WORK TO DO:
1. Decide whether each statement below agrees with the transformer notebook. For each, answer yes or no and quote the exact words from the notebook that settle it. (a) The random seed is set to 42 for both NumPy and PyTorch. (b) The notebook trains a large transformer on a real-world dataset. (c) The attention function returns an output with shape [batch_size, n_heads, seq_len, d_v].
2. Rewrite the transformer notebook's paragraph beginning "By the end of this notebook, you will:" as a single shorter sentence that keeps all of its goals.
3. Carry on writing the transformer notebook's code from the point where it stops.
-- begin QUOTED PASSAGE --
By the end of this notebook, you will:
- Implement a transformer from the ground up
- Understand every component in detail
- Train a small transformer on a toy task
- Debug and visualize the training process
- Gain practical implementation experience

## Setup and Imports

In [None]:
import numpy as np
import torch
import torch.nn as nn
import torch.nn.functional as F
import torch.optim as optim
from torch.utils.data import Dataset, DataLoader
import matplotlib.pyplot as plt
import seaborn as sns
from typing import Optional, Tuple, Dict, List
import math
import time
from tqdm import tqdm

# Set random seeds
np.random.seed(42)
torch.manual_seed(42)

# Device configuration
device = torch.device('cuda' if torch.cuda.is_available() else 'cpu')
print(f"Using device: {device}")

# Plotting configuration
plt.style.use('seaborn-v0_8-darkgrid')
plt.rcParams['figure.figsize'] = (10, 6)
plt.rcParams['font.size'] = 12

## 1. Building Blocks: Scaled Dot-Product Attention

Let's start with the fundamental building block.

In [None]:
def scaled_dot_product_attention(query: torch.Tensor, 
                               key: torch.Tensor, 
                               value: torch.Tensor,
                               mask: Optional[torch.Tensor] = None,
                               dropout: Optional[nn.Dropout] = None) -> Tuple[torch.Tensor, torch.Tensor]:
    """
    Compute scaled dot-product attention.
    
    Args:
        query: [batch_size, n_heads, seq_len, d_k]
        key: [batch_size, n_heads, seq_len, d_k]
        value: [batch_size, n_heads, seq_len, d_v]
        mask: [batch_size, 1, 1, seq_len] or [batch_size, 1, seq_len, seq_len]
        dropout: Dropout layer
    
    Returns:
        output: [batch_size, n_heads, seq_len, d_v]
        attention_weights: [batch_size, n_heads, seq_len, seq_len]
    """
-- end QUOTED PASSAGE --
-- begin PROVIDED RECORDS --
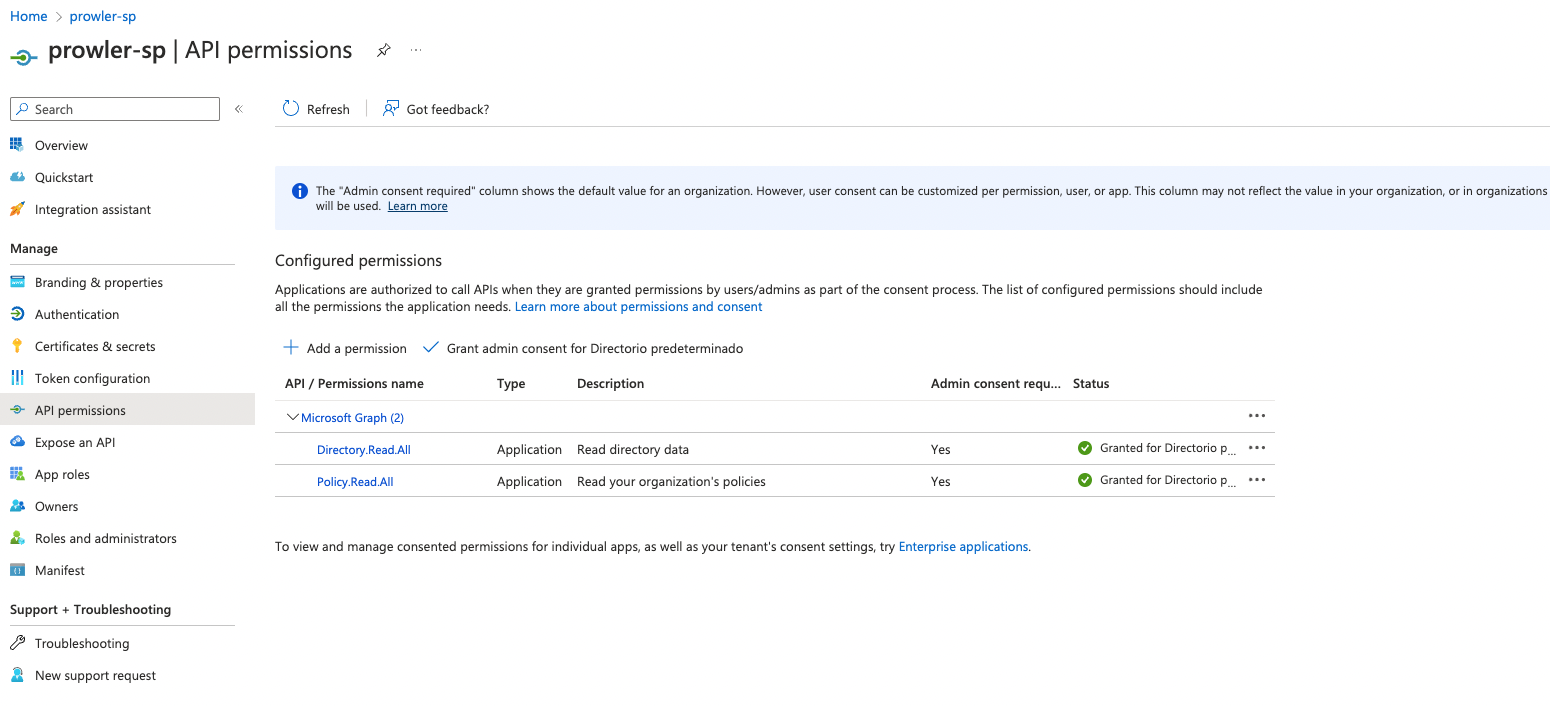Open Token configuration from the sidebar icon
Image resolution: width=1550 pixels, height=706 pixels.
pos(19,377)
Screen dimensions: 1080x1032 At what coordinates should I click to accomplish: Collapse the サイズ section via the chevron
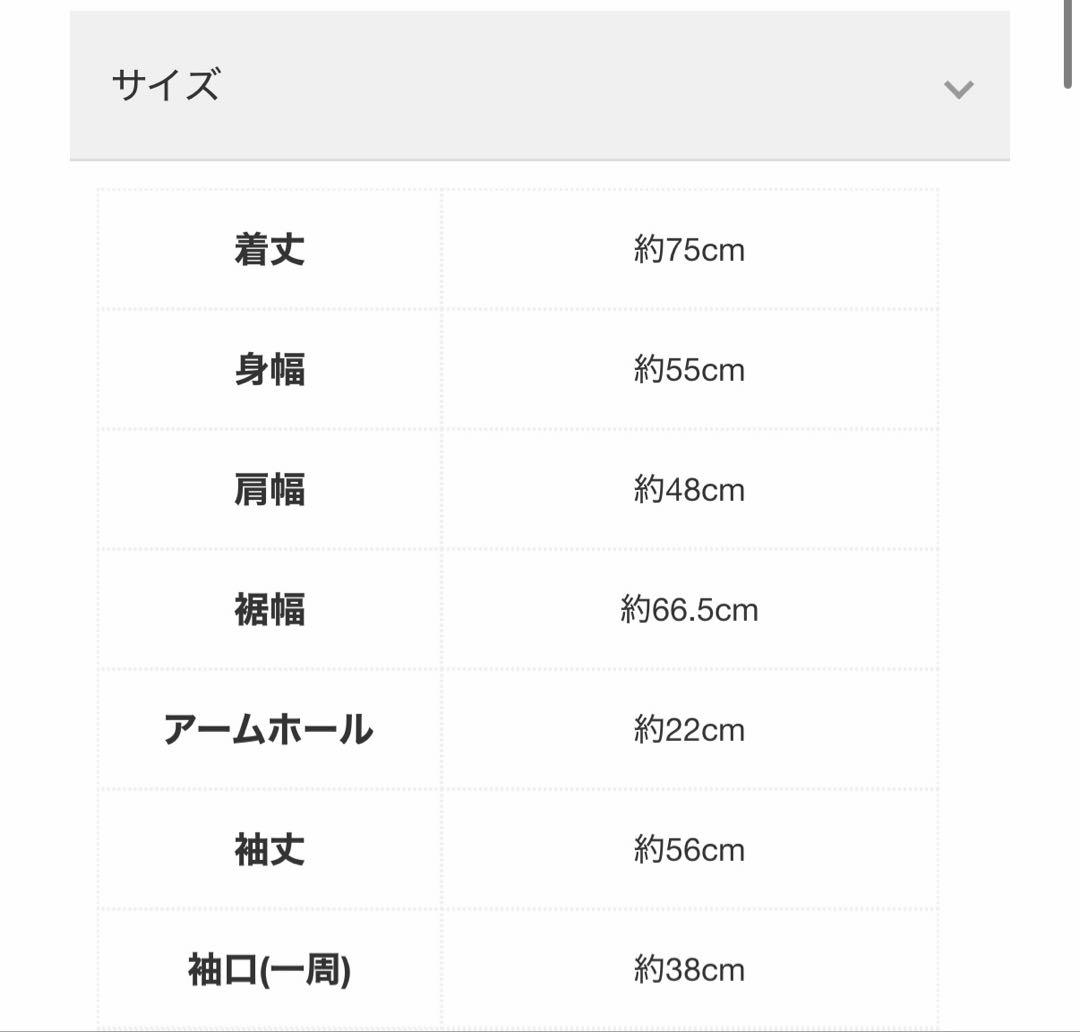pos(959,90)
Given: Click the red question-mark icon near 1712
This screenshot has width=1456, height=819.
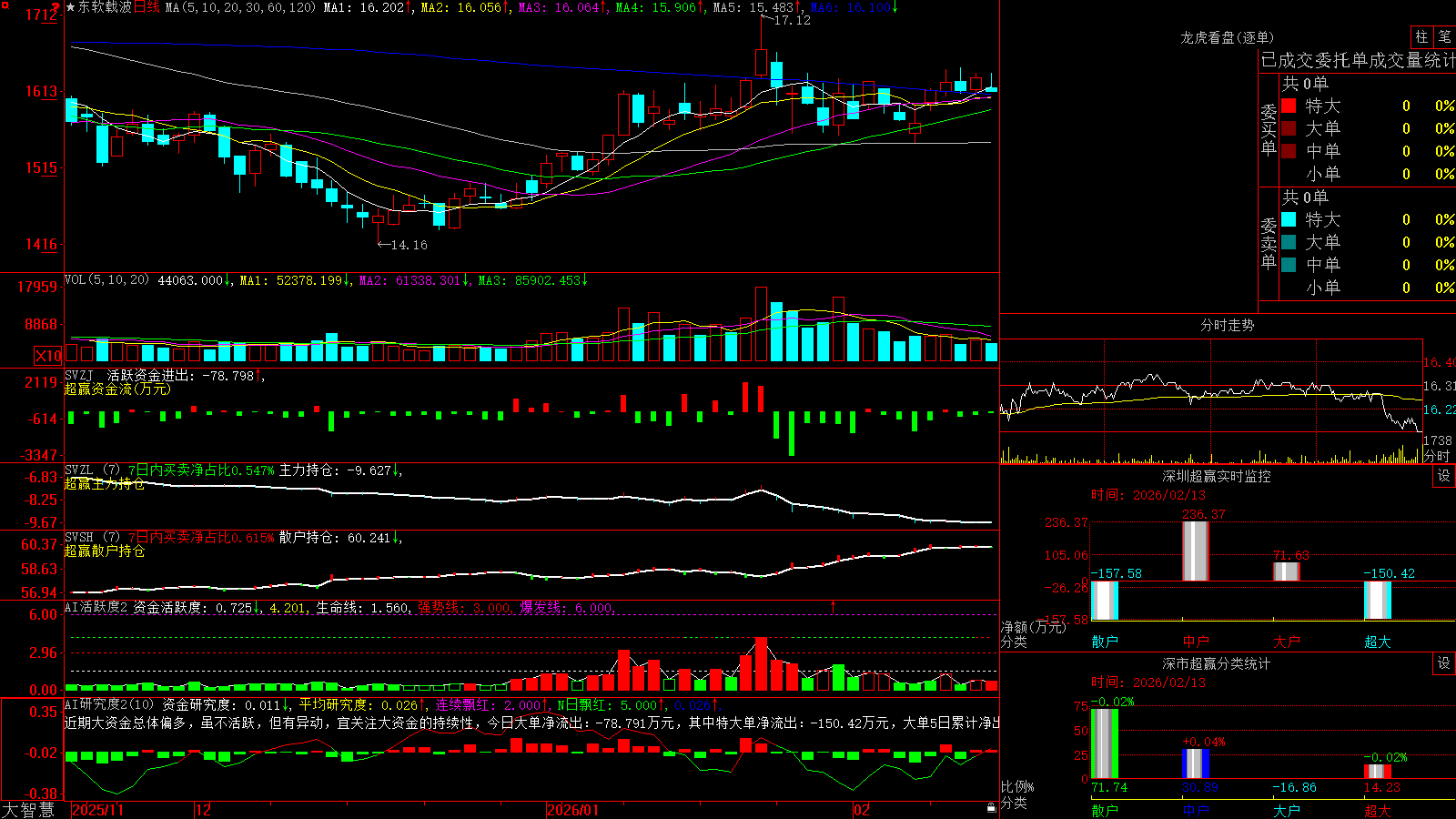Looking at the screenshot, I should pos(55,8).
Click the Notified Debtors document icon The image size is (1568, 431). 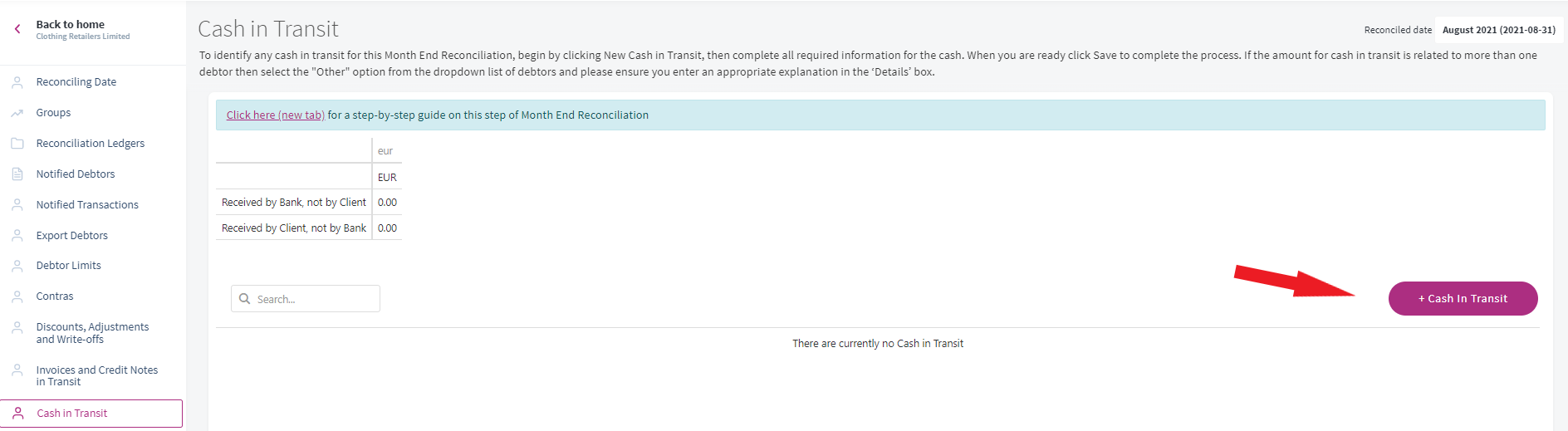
-- end PROVIDED RECORDS --
ANSWERS TO THE PROBLEMS:
1.
(a) Yes: "np.random.seed(42)" and "torch.manual_seed(42)"
(b) No: "Train a small transformer on a toy task"
(c) Yes: "output: [batch_size, n_heads, seq_len, d_v]"

2. The notebook has you implement a transformer from scratch, understand each component in detail, train a small one on a toy task, debug and visualize its training, and gain practical implementation experience.

3.
    d_k = query.size(-1)
    
    # Compute attention scores
    scores = torch.matmul(query, key.transpose(-2, -1)) / math.sqrt(d_k)
    
    # Apply mask if provided
    if mask is not None:
        scores = scores.masked_fill(mask == 0, -1e9)
    
    # Apply softmax
    attention_weights = F.softmax(scores, dim=-1)
    
    # Apply dropout if provided
    if dropout is not None:
        attention_weights = dropout(attention_weights)
    
    # Apply attention to values
    output = torch.matmul(attention_weights, value)
    
    return output, attention_weights

# Test scaled dot-product attention
batch_size = 2
n_heads = 8
seq_len = 10
d_k = 64

# Create random tensors
query = torch.randn(batch_size, n_heads, seq_len, d_k)
key = torch.randn(batch_size, n_heads, seq_len, d_k)
value = torch.randn(batch_size, n_heads, seq_len, d_k)

# Compute attention
output, attention_weights = scaled_dot_product_attention(query, key, value)

print(f"Output shape: {output.shape}")
print(f"Attention weights shape: {attention_weights.shape}")

# Visualize attention weights
plt.figure(figsize=(8, 6))
sns.heatmap(attention_weights[0, 0].detach().numpy(), cmap='Blues', cbar=True)
plt.xlabel('Key Position')
plt.ylabel('Query Position')
plt.title('Attention Weights Visualization')
plt.tight_layout()
plt.show()

## 2. Multi-Head Attention Implementation

Now let's build the multi-head attention module.

In [None]:
class MultiHeadAttention(nn.Module):
    def __init__(self, d_model: int, n_heads: int, dropout: float = 0.1):
        super().__init__()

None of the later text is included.